Since the coronavirus emerged from Wuhan, China, there have been increasing levels of hate and violence toward the Chinese people. The foundation for this hatred is absurd. In spite of that, the resurgence of xenophobia and racism towards East Asians was at its peak in 2021. People had to be extra careful even while running their daily errands. This fear on top of the fear of the pandemic was enough to push their covid stress syndrome to new heights.
The covid stress syndrome affects each person differently and the way to tackle can also vary accordingly. Sometimes the symptoms may last for a few days or a week, and sometimes it may take longer for them to fade away. Nevertheless, there are some self-care methods that can help in reducing some of the symptoms. If the symptoms last for more than two weeks, it is advised to seek help from a professional.
Taking care of physical health:
- Get enough restful sleep by going to bed early and making sure to continue your pre-covid sleep pattern.
- Consuming nutritious food and maintaining a well-balanced diet. Limiting junk food and caffeinated drinks to a minimum will help in low anxiety, sleep problems and stress.
- Physical activity and exercising can help in lifting up moods and adversely improve your health.
- Remember to rest your eyes during the day at certain intervals and also an hour before bedtime.
Taking care of mental health:
- Maintain and follow a set routine every day; it will help ensure that you are in control.
- Be kind to yourself. Accept your emotions and let yourself feel everything without self-criticism.

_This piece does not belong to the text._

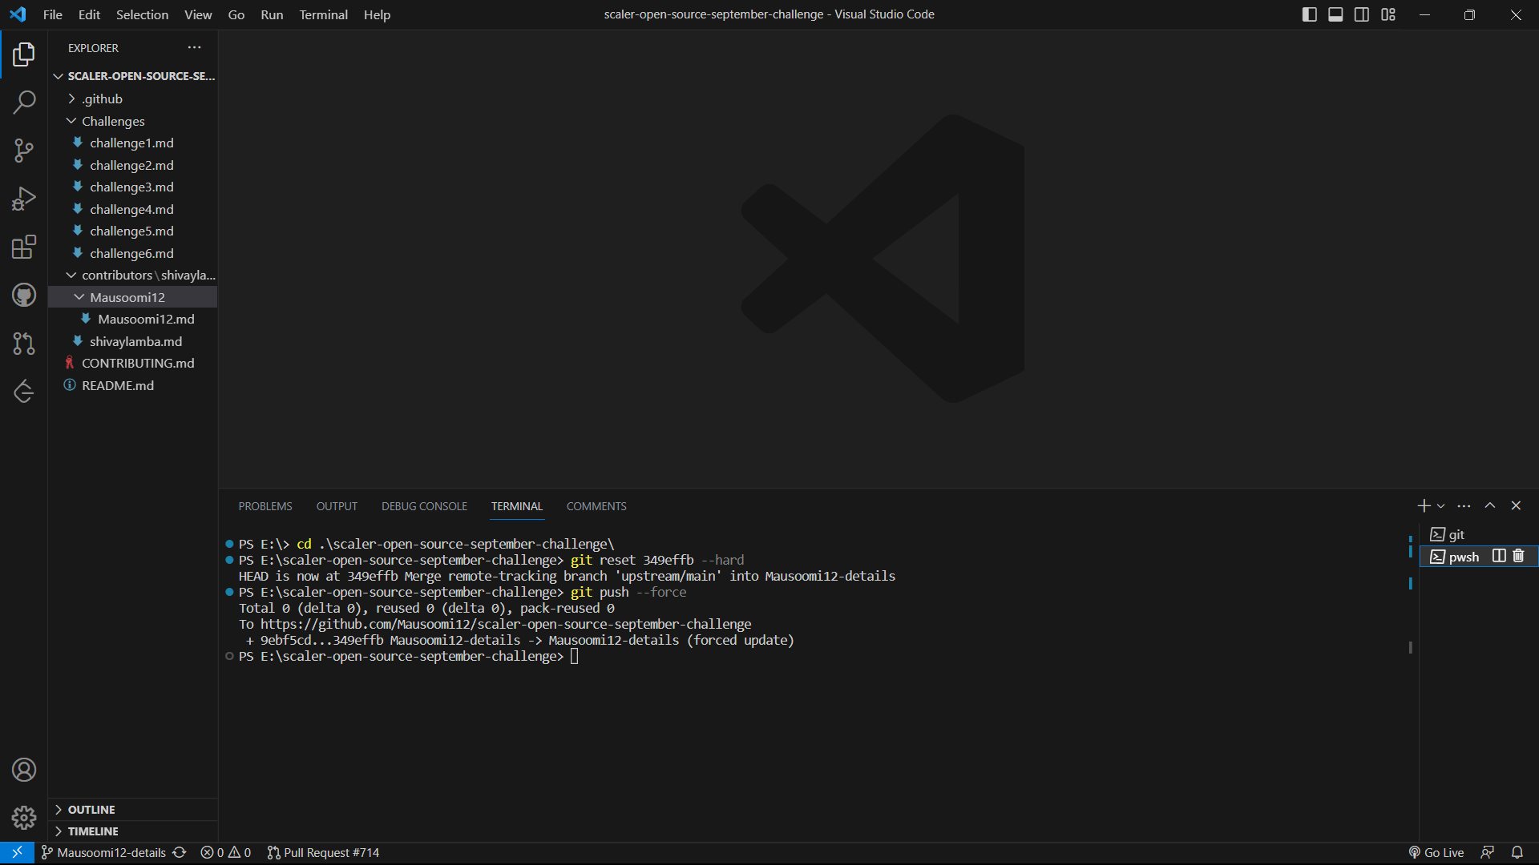Screen dimensions: 1539x865
Task: Switch to the COMMENTS tab
Action: click(x=596, y=506)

- Limit the consumption of news and social media which will help in controlling unnecessary paranoia and fear. Refer to reliable sources and stay updated on important global, national and local news.
- Practising how to centre yourself can help in reducing anxiety and increase focus on what is important. Studies show that practising mindfulness can help in decreasing negative thinking.

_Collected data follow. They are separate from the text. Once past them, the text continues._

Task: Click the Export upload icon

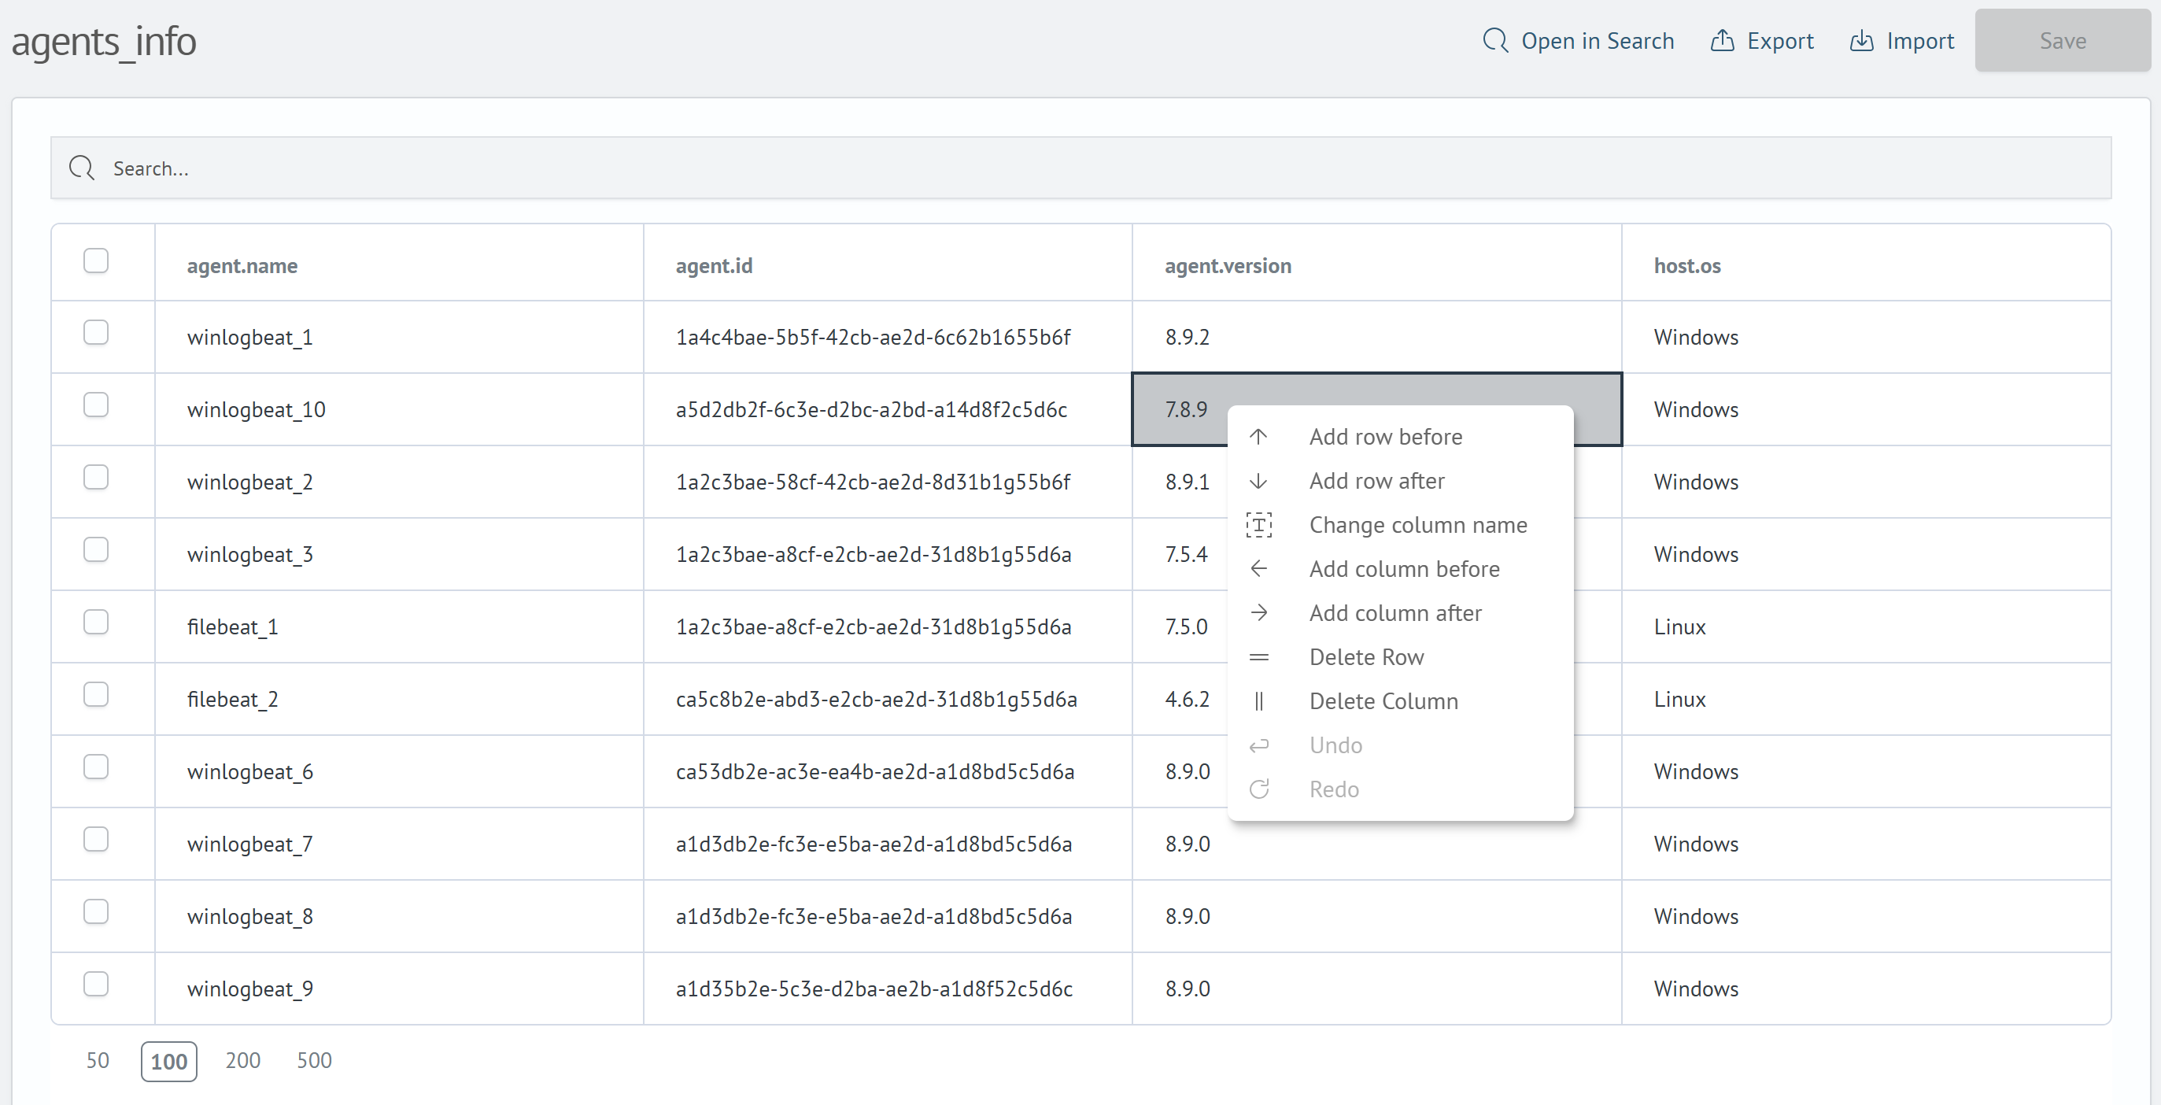Action: [x=1721, y=40]
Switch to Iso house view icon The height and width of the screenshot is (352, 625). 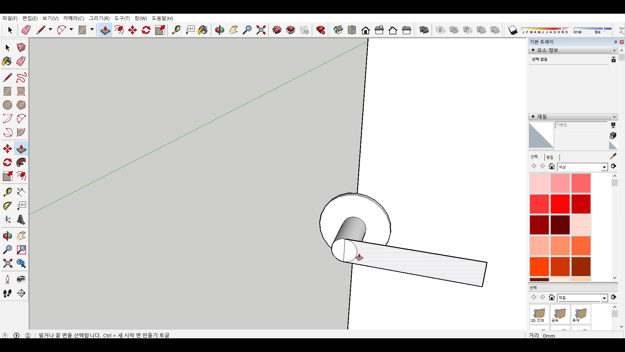pyautogui.click(x=338, y=30)
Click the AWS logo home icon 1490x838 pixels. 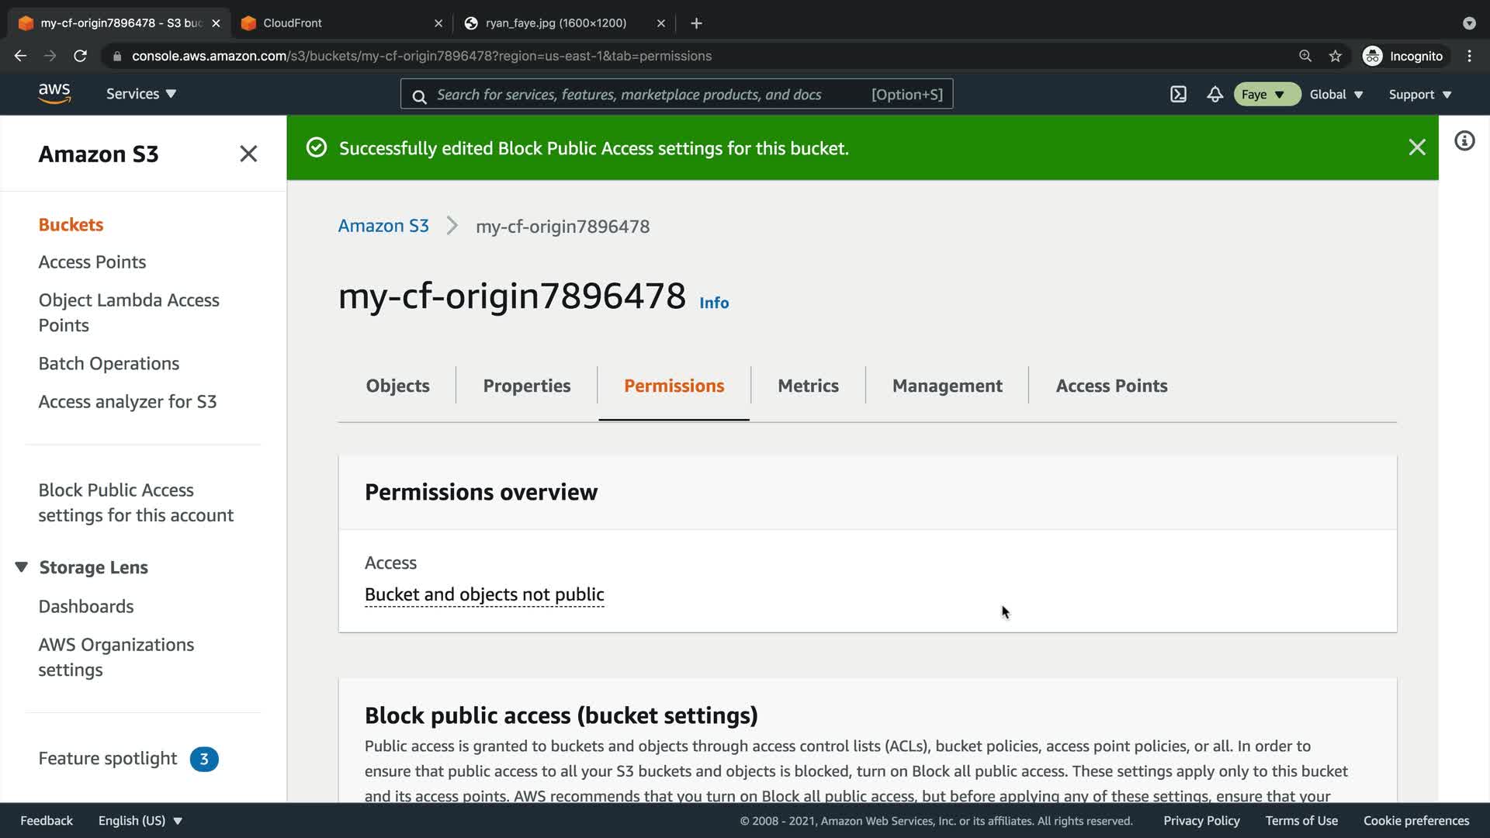54,93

- Focus on the positive things in your life and be grateful for them. Starting your day by focusing on them will help keep the negativity on the far end.
Prevention of Covid Stress Syndrome
The self-care methods to treat the symptoms of covid stress syndrome can also help prevent it from happening in the first place. The pandemic is showing no signs of ending and experts claim that the possibility of the world returning to normal is less. Follow these additional methods to stop yourself from descending into depression and developing covid stress syndrome.
- Take time to interact with others – even if they are virtual interactions. Call your friends, and ask how they are coping with the pandemic. Opening up about your struggles with someone you trust or someone who is going through the same difficulties can help relieve your stress.
- If you are fully vaccinated, indulge in outdoor activities that you have missed out on. Though make sure that you are following proper guidelines like wearing masks and not gathering in crowds in high COVID risk areas.
- Consider listening to audiobooks specially tailored to make you feel calm and peaceful after a mentally draining day. This will adversely help in controlling your anxiety.
Researchers have categorised covid stress syndrome as a pandemic-induced adjustment disorder. After several studies, they are of the opinion that any and all future pandemics can cause their own respective adjustment disorders. On the whole, being mentally strong and prepared is the key to getting through any kind of pandemic. As long as we cultivate our minds and body to be healthy, we are halfway through to winning this battle against the COVID-19 pandemic.